Untuk pemukiman wargi atau bangsawan keraton, sebagian besar berada di luar tembok keraton. Meskipun ada juga bangsawan atau keluraga keraton yang tingal di dalam keraton, yaitu di sebelah timur bangunan Siti Inggil atau sebelah utara puing-puing Dalem Agung Pakungwati.
Pada masa lalu, berdasarkan toponim yang masih dapat diinventarisir, dengan mengambil Keraton Kasepuhan sebagai titik pusat, terdapat beberapa toponim sebagai berikut:
1.      Sebelah timur Keraton Kasepuhan adalah Pejelagrahan atau jlagrahan.
2.      Sebelah selatan Keraton Kasepuhan adalah Pegambiran, tempat pedagang gambir.
3.      Sebelah barat keraton adalah Jagastru, yaitu tempat pertahanan.
4.      Sebelah utara Keraton Kasepuhan antara lain; Pekalipan, tempat alim ulama dari kata khalifah; Panjunan, tempat pembuat gerabah; Pekalangan; Kejaksan, tempat tinggal Pangeran Kejaksan; Pasuketan, tempat para pencari dan penjual rumput (suket=rumput); Jagabayan, tempat para penjaga keamanan; Pesayangan, tempat pengrajin tembaga; Pagongan, tempat pengrajin gamelan atau gong; Kampung Arab di sebelah utara masjid; dan Kampung Cina di sebelah timur masjid.[5]

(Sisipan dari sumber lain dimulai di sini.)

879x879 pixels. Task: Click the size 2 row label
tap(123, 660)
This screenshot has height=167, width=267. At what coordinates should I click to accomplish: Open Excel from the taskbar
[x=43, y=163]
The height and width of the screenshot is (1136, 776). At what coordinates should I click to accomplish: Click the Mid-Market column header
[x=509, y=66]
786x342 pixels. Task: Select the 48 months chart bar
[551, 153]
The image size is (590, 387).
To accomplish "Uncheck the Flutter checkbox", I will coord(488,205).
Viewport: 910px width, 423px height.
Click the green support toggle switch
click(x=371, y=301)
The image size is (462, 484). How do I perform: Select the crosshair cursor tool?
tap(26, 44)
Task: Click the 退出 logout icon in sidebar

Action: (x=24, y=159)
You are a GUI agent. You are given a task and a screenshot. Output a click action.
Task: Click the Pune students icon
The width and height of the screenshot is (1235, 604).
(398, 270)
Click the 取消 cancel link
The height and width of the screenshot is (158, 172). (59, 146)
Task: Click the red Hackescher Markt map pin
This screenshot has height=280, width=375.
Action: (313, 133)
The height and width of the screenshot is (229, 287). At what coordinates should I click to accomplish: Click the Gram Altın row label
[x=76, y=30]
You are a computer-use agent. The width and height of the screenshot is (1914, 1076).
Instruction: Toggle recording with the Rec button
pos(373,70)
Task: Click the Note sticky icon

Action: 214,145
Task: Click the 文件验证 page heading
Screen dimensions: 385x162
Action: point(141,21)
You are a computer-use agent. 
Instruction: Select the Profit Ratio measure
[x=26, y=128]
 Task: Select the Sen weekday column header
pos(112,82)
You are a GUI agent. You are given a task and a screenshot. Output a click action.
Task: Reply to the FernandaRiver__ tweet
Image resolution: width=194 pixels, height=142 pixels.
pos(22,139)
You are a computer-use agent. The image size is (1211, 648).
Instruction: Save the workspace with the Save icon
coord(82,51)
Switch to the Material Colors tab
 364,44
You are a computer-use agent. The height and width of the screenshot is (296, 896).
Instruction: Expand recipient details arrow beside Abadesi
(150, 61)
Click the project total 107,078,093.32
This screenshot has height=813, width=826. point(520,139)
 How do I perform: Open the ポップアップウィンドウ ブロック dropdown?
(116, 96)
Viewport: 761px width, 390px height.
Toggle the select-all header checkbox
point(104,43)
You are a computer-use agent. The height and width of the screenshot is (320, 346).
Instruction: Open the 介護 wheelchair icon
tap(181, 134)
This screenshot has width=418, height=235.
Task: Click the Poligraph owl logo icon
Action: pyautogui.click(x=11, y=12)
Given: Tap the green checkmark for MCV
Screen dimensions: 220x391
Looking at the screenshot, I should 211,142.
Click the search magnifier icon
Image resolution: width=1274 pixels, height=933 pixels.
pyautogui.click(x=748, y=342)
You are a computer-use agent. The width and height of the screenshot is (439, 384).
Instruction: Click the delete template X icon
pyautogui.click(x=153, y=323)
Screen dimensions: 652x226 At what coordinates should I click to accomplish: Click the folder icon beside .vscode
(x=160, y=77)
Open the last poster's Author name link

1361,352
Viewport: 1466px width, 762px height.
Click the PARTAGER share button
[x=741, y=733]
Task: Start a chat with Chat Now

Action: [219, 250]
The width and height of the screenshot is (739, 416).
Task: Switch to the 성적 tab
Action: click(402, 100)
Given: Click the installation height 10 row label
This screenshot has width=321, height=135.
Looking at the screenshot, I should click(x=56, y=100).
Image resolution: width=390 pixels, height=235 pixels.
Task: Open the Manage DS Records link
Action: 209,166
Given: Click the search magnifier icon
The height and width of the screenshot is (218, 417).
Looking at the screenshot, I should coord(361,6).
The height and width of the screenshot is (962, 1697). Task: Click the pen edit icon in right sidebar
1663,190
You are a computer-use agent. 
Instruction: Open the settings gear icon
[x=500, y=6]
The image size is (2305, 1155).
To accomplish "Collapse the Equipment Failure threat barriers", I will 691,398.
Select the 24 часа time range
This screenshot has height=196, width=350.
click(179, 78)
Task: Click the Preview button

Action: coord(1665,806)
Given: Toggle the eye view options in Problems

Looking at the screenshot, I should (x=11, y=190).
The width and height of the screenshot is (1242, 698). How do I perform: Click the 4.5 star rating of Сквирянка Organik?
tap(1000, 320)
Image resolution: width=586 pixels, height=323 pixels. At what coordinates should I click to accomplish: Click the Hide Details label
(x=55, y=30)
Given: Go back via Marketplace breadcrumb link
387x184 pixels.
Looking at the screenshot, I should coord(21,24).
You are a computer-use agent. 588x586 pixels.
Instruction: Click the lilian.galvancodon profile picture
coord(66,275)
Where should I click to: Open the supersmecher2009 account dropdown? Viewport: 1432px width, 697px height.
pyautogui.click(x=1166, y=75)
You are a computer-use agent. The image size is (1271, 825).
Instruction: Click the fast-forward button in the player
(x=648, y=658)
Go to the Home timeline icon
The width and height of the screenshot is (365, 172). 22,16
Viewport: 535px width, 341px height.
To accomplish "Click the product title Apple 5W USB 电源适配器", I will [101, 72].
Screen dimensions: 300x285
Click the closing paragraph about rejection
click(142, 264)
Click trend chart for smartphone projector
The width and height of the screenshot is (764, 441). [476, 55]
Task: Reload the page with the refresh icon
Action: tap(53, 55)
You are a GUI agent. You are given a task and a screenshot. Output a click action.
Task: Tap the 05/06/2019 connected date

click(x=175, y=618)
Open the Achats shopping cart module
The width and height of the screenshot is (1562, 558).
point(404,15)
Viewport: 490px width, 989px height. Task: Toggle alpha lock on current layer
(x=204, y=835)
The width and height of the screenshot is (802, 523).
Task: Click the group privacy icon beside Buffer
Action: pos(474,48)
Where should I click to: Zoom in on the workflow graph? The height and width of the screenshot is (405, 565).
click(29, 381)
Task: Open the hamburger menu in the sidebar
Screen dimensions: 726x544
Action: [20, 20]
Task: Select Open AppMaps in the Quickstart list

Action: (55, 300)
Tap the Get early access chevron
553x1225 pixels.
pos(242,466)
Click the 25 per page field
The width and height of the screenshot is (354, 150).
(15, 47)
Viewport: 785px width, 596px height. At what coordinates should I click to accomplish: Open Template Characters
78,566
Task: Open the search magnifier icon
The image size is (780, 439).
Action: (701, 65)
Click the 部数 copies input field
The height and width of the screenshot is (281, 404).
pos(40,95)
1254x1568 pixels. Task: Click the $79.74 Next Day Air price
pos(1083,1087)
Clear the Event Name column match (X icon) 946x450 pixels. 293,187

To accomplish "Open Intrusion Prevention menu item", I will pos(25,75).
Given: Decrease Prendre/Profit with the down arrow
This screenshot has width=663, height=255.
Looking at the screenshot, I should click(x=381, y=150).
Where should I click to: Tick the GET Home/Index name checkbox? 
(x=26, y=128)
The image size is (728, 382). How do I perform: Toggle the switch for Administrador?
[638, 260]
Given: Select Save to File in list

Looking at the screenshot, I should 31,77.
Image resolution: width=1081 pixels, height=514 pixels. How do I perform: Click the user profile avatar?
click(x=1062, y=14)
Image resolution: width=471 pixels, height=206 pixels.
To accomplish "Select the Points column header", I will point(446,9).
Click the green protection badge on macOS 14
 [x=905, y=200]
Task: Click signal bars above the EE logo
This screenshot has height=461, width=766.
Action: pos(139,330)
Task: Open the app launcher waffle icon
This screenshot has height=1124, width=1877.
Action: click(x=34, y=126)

[1] Saleh, R. 1985, “Tentang Baluwarti Kraton Kasepuhan”, Brosur tentang Kraton Kasepuhan yangn ditulis oleh staf ahli Kraton Kasepuhan, tidak diterbitkan. Hal. 1.
[2] Lihat foto halaman depan dan gapura keraton pada lampiran.
[3] Saleh, R. op. cit. Hal. 2
[4] Happy Indira Dewi & Anisa. op. cit. hal. 55.
[5] Adrisijanti, 1997 dalam Heriyanto op. cit. Hal. 103. Lihat juga Sunardjo, op. cit. Hal. 44-45.